Island in the Bounty Islands, New Zealand

Depot Island is the largest island in the Bounty Islands, a chain of uninhabited subantarctic islands 800 kilometres off the southeast coast of New Zealand's South Island. The island is an important bird nesting site, and is located within the Moutere Hauriri / Bounty Islands Marine Reserve.

Depot Island lies at the centre of the Bounties' main group, in the northwest of the chain. It is surrounded by numerous smaller islands, notably Proclamation, Ruatara, Spider, Penguin, Tunnel, and Ranfurly Islands. It is a roughly triangular slab of bare igneous rock, some 400 metres in length and covering an area of 10 ha. It is separated from its nearest neighbours (Tunnel and Ranfurly Islands) by a narrow straight channel which delineates the island's northeastern side. The island has only one inlet, in the southwest, but, like the rest of the chain, this is unsuitable for anchorage owing to a reef which protects much of the island's coast. Depot Island rises to an unnamed peak near its centre at 50 m above sea level.

The island, along with the others in the chain, was discovered by Captain William Bligh in 1788, and named them after his ship, just months before the famous mutiny on the ship which gave the islands their name.
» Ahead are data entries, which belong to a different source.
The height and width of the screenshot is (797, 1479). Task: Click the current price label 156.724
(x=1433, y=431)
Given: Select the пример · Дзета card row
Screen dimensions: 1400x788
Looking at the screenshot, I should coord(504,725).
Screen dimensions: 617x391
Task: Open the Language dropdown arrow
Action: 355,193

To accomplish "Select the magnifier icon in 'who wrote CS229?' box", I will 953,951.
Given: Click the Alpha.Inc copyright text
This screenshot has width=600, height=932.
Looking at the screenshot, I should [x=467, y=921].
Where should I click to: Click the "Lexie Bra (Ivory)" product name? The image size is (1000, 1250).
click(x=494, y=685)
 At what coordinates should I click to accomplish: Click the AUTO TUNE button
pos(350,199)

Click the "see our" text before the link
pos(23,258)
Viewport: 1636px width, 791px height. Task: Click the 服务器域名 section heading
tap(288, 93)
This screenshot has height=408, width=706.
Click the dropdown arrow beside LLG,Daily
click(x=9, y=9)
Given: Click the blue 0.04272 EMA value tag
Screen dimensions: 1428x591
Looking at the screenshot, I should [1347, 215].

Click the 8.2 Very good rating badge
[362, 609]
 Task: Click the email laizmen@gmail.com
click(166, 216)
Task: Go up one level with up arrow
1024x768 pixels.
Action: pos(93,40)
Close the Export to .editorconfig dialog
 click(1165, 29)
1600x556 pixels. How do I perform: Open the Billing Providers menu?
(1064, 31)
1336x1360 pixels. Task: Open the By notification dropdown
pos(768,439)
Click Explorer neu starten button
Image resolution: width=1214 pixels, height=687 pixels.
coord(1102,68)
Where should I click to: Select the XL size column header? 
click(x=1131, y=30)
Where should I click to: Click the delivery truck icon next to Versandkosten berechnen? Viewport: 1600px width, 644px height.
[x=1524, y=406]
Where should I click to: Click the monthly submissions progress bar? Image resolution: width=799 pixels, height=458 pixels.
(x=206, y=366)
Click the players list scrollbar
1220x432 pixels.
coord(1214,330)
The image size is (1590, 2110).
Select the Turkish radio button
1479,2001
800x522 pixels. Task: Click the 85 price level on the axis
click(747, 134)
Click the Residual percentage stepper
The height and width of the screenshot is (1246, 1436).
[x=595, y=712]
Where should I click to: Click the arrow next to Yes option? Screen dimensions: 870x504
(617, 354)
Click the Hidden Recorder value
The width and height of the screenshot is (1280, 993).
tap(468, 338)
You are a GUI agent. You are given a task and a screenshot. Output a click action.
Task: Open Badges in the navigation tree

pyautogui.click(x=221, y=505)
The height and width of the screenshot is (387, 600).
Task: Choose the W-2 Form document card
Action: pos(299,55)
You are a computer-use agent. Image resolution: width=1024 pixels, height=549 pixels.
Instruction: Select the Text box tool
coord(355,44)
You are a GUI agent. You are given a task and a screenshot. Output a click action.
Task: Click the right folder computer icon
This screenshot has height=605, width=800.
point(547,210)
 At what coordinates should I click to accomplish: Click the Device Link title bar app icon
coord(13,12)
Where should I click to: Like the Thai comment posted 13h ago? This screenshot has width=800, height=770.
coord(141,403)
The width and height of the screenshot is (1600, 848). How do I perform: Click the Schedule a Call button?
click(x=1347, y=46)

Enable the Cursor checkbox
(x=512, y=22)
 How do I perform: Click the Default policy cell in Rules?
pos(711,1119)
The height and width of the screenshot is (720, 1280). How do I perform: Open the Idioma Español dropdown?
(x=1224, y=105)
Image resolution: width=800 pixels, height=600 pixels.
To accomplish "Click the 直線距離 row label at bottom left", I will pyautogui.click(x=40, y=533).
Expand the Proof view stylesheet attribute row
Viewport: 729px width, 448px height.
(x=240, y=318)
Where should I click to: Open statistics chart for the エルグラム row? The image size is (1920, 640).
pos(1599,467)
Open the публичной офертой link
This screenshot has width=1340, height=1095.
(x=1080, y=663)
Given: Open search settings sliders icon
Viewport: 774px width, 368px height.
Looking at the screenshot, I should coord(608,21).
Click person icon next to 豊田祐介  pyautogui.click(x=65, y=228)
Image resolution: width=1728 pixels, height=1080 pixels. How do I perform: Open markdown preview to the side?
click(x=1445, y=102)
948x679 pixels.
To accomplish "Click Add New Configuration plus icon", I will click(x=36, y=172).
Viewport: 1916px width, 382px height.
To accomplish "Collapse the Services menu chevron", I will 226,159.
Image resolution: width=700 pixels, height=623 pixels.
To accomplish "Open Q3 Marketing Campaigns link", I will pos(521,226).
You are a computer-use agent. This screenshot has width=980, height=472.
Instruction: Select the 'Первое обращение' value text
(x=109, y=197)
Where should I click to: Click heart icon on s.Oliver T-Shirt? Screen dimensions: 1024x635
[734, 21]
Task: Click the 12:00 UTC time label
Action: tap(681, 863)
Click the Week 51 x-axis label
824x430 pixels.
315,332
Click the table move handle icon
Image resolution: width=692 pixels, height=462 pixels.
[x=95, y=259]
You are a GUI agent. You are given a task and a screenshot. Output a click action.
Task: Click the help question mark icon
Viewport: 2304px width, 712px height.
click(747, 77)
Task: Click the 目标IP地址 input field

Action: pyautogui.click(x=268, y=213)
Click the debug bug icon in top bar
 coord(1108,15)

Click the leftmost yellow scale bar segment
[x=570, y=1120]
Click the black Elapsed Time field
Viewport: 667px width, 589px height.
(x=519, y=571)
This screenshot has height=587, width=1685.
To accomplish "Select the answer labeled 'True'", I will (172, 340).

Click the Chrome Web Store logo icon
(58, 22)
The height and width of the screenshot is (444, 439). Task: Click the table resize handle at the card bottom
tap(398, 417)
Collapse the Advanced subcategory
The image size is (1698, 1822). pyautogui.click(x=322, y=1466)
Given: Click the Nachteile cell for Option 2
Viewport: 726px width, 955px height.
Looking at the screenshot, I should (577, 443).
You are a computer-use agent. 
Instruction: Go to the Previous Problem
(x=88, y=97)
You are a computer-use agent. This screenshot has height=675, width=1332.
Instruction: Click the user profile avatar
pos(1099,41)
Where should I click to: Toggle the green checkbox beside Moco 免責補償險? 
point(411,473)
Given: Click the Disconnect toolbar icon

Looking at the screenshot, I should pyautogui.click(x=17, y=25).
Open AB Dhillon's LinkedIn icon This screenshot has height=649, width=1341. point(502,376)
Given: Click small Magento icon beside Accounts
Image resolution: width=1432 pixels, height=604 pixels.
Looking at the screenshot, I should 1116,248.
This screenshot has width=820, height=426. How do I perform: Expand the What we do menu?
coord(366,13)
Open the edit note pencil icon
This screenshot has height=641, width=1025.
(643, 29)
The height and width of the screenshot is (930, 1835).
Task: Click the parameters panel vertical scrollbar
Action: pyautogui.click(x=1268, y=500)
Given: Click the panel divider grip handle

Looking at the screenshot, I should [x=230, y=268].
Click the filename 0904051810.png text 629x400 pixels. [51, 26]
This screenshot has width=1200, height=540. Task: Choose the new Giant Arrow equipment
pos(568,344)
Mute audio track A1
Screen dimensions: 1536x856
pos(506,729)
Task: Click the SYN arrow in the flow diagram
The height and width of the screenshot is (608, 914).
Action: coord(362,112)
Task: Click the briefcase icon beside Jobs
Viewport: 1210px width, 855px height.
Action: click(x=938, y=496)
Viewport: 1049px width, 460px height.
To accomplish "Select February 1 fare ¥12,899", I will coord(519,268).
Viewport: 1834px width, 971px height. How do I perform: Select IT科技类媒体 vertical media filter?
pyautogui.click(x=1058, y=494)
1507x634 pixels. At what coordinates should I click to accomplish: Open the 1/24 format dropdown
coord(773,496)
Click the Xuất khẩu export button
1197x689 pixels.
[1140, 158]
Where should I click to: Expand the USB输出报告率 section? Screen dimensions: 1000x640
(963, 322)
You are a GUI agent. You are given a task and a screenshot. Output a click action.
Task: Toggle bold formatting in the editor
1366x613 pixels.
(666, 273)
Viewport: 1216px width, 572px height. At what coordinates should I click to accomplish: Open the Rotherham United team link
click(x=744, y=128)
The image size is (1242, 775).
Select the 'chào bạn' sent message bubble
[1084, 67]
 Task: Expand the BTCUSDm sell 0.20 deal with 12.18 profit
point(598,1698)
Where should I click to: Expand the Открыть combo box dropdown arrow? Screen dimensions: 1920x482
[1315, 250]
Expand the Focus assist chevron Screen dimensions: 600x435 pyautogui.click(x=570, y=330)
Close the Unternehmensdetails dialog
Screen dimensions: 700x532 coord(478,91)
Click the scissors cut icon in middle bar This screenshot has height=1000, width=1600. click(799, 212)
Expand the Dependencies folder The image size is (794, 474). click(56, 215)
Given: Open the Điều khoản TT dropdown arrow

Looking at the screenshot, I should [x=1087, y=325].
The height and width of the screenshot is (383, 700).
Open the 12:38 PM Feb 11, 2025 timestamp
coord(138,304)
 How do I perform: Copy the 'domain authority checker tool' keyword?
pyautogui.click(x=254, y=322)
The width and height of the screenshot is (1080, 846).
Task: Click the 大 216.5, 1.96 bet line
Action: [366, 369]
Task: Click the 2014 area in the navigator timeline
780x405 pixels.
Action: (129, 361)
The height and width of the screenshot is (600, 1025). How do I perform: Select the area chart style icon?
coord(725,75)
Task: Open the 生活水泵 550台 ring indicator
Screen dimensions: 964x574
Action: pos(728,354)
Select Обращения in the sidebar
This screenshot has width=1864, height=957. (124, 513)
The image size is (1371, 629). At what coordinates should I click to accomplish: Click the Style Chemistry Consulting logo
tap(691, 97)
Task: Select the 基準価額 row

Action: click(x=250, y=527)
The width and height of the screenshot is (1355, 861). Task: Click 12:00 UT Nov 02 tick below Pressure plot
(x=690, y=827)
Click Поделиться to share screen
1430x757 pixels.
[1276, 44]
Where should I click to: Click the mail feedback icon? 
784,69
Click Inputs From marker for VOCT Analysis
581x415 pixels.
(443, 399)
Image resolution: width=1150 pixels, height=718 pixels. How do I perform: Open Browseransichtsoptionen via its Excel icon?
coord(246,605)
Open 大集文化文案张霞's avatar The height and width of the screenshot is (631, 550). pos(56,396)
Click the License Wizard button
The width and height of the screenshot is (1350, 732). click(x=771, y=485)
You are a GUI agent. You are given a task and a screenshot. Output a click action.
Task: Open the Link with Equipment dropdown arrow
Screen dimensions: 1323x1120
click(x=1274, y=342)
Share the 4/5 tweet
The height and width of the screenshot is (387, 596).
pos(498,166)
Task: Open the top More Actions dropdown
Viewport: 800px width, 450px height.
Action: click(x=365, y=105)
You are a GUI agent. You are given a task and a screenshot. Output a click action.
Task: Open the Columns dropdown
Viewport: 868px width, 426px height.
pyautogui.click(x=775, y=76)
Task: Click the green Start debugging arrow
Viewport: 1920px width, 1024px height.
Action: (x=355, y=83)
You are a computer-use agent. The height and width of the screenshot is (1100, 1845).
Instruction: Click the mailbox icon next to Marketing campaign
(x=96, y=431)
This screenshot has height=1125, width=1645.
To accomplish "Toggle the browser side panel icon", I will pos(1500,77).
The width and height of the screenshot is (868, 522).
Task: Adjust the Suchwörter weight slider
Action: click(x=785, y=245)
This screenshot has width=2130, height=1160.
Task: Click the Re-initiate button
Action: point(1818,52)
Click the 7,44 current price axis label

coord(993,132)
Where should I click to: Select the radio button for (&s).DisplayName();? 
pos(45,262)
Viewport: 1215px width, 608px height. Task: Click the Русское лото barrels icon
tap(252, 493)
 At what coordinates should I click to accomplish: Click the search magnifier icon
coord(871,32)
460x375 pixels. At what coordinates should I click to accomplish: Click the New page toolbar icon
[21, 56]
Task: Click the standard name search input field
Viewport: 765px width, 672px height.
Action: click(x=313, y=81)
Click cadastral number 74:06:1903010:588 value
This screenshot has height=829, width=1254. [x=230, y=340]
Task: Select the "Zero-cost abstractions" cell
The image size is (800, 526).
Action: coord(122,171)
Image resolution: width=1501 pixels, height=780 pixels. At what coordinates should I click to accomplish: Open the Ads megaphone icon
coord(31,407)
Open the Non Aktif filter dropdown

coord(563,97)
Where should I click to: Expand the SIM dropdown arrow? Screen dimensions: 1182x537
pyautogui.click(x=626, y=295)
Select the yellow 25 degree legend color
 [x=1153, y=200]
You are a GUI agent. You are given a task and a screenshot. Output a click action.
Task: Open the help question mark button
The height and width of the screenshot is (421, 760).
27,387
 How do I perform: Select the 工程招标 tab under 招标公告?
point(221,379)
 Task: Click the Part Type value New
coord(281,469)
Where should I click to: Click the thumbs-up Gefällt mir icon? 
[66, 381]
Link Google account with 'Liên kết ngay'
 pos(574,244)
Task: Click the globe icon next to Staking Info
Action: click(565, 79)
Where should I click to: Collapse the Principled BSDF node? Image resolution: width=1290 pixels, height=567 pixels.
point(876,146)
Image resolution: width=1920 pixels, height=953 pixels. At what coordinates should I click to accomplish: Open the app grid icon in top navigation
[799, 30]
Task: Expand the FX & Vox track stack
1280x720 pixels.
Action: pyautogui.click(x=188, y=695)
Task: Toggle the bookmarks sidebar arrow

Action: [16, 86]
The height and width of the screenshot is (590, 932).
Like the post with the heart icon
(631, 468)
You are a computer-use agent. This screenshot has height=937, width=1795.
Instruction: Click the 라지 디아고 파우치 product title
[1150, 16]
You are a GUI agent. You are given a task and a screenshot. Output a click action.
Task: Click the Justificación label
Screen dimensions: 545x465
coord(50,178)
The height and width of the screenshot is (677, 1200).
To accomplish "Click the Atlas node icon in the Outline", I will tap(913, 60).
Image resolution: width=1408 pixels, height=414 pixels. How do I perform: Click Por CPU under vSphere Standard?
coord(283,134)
Depot Island's name reflects the location of a castaway depot on the island, set up in 1886 by the crew from the Hinemoa. Captain Fairchild noted that there was no fresh water available on these islands. The depot had been destroyed by the sea by the time the Stella visited the island in 1887, but was later replenished. Depot provisioning is no longer present on the island, and little remains of the depot.